Still, the funding rate and netflow readings together showed a market where traders are becoming more aggressive with bearish positions while supply on exchanges keeps falling.

Binance futures turn cautious

Another CryptoQuant analyst, Amr Taha, said Binance futures data also showed a cautious tone behind Bitcoin’s recovery above $73,000. 

Open interest increased sharply across major exchanges, with Binance posting a $350 million rise over seven days. Bybit followed with $299 million, while OKX reached $200 million.

Source: CryptoQuant
Source: CryptoQuant

At the same time, Binance cumulative net taker volume did not rise with the same force. That gap suggested that new leveraged positions were not driven by strong market buying. 
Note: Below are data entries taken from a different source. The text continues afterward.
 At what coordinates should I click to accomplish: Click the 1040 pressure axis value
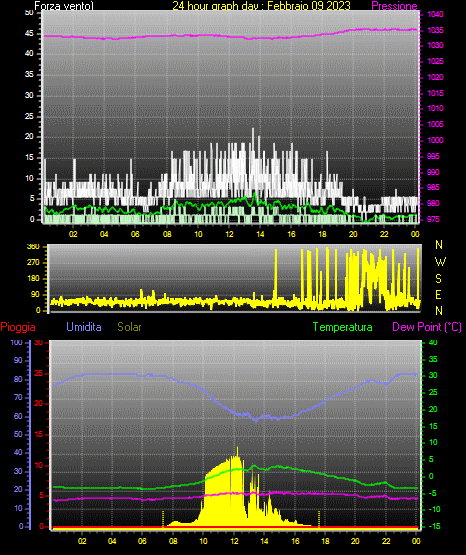click(x=435, y=14)
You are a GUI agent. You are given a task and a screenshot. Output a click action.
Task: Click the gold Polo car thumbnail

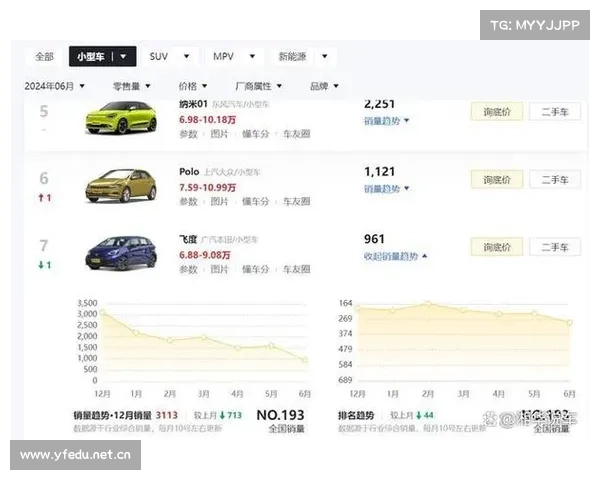pyautogui.click(x=121, y=184)
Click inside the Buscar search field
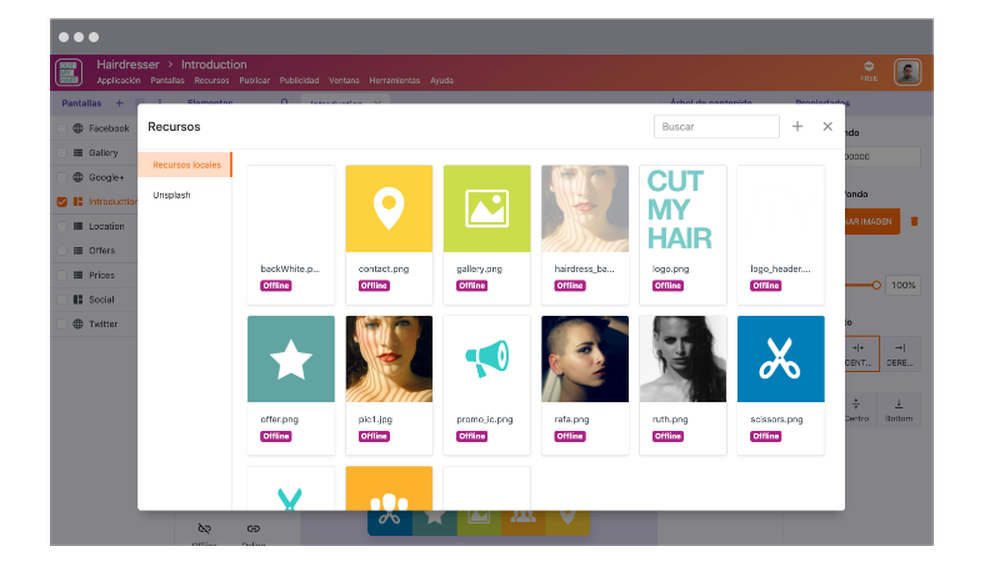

Instead, it pointed to the chance that a notable share of the new positions were shorts or that traders were taking a more defensive stance near current levels.

Furthermore, Taha also pointed to stronger spot activity before a positive shift in ETF flows. Binance spot Bitcoin volume rose to $2.03 billion on April 7, the first move above $2 billion this month. One day later, BlackRock’s IBIT posted its first positive daily inflow of April at $2.04 billion.

Source: CryptoQuant
Source: CryptoQuant

That sequence suggested that activity in the spot market improved before ETF demand turned positive again. If that pattern continues, it may show that interest is returning through both crypto-native trading venues and institutional products. 

Even so, the futures data showed that traders were not fully aligned behind the latest move above $73,000.

Bitcoin reacts to CPI

Bitcoin price also reacted this week to major macro events. Markets responded after the U.S. and Iran announced a 14-day cease-fire, which came after days of rising tension and pressure around the Strait of Hormuz. Bitcoin climbed to around $72,600 after the cease-fire announcement, while oil prices moved lower.

The market then turned to the March U.S. consumer price index report on Friday. As Coin Headlines reported, the CPI rose 0.9 percent from February and 3.3 percent from a year earlier. The report showed a sharp rise in energy costs, while core CPI came in softer at 2.6 percent year-over-year.

Bitcoin showed some volatility after the inflation data but continued to hold above $72,000 and later moved near $73,000. At press time, Bitcoin price traded near $72,500, indicating a 9 percent increase in the past 24 hours, based on CoinGecko data.